People keep track. In the eighteenth century, Benjamin Franklin kept charts of time spent and virtues lived up to. Today, people use technology to self-track: hours slept, steps taken, calories consumed, medications administered. Ninety million wearable sensors were shipped in 2014 to help us gather data about our lives. This book examines how people record, analyze, and reflect on this data, looking at the tools they use and the communities they become part of. Gina Neff and Dawn Nafus describe what happens when people turn their everyday experience—in particular, health and wellness-related experience—into data, and offer an introduction to the essential ideas and key challenges of using these technologies. They consider self-tracking as a social and cultural phenomenon, describing not only the use of data as a kind of mirror of the self but also how this enables people to connect to, and learn from, others.

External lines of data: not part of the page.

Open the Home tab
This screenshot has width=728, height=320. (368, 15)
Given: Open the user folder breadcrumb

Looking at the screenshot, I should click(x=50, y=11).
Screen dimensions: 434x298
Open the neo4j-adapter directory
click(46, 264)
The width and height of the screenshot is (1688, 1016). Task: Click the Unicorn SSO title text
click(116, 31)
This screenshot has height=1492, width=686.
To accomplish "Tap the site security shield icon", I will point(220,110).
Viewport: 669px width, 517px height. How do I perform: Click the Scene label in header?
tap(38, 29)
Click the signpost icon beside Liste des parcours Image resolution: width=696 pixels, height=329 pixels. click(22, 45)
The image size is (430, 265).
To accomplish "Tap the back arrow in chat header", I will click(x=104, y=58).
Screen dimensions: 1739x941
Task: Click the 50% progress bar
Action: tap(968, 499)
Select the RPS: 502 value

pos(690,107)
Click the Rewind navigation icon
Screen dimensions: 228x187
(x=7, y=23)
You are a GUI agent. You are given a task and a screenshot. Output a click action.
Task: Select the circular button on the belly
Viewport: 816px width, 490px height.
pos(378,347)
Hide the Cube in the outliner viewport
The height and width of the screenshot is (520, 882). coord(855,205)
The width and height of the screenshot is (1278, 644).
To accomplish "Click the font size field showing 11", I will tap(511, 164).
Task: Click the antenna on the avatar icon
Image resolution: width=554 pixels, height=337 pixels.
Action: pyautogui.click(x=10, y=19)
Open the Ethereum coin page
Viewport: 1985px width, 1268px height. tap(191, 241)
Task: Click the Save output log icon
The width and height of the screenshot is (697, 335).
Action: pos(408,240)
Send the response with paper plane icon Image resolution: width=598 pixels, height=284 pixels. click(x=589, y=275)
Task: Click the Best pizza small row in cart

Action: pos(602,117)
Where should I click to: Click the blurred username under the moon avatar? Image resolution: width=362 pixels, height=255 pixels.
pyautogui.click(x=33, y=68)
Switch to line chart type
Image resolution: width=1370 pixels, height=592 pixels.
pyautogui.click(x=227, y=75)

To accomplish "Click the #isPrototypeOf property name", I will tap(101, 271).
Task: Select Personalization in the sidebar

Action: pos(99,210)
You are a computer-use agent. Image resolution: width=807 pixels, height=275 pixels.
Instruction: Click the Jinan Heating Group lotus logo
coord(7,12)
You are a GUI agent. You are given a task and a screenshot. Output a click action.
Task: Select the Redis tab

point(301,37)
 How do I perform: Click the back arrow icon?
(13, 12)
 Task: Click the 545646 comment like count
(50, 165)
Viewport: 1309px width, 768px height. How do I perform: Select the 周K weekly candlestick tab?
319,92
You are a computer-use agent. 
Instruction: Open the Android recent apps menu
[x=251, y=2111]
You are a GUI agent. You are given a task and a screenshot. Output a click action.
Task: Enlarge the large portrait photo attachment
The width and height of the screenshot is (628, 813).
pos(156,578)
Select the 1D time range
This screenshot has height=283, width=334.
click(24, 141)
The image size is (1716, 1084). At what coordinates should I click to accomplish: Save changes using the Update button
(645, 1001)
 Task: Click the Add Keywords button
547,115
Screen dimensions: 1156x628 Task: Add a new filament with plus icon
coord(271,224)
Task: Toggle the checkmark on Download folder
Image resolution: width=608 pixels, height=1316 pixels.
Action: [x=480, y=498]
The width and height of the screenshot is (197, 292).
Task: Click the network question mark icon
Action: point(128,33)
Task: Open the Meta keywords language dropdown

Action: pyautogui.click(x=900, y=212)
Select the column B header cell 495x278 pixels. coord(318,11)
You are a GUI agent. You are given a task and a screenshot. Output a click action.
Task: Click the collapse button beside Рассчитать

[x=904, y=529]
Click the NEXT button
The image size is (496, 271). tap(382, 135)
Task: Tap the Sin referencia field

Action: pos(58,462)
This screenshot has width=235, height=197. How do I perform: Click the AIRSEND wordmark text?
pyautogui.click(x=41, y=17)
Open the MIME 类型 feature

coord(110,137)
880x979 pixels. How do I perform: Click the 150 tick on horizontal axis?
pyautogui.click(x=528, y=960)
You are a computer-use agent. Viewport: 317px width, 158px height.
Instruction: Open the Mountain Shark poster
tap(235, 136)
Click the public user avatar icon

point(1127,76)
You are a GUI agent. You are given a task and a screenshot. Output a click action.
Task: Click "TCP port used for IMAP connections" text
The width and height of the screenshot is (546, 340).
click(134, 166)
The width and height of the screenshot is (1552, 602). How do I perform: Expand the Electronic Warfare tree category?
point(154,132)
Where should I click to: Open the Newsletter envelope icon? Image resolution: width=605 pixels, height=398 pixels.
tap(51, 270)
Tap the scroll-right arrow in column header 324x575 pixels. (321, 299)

Neff and Nafus consider what’s at stake: who wants our data and why; the practices of serious self-tracking enthusiasts; the design of commercial self-tracking technology; and how self-tracking can fill gaps in the healthcare system. Today, no one can lead an entirely untracked life. Neff and Nafus show us how to use data in a way that empowers and educates.
About the Authors
Gina Neff is Associate Professor of Communication and Sociology and a senior data scientist at the University of Washington. She is the author of Venture Labor: Work and the Burden of Risk in Innovative Industries (MIT Press).
Dawn Nafus is Senior Research Scientist at Intel Labs and the editor of Quantified: Biosensing Technologies in Everyday Life (MIT Press).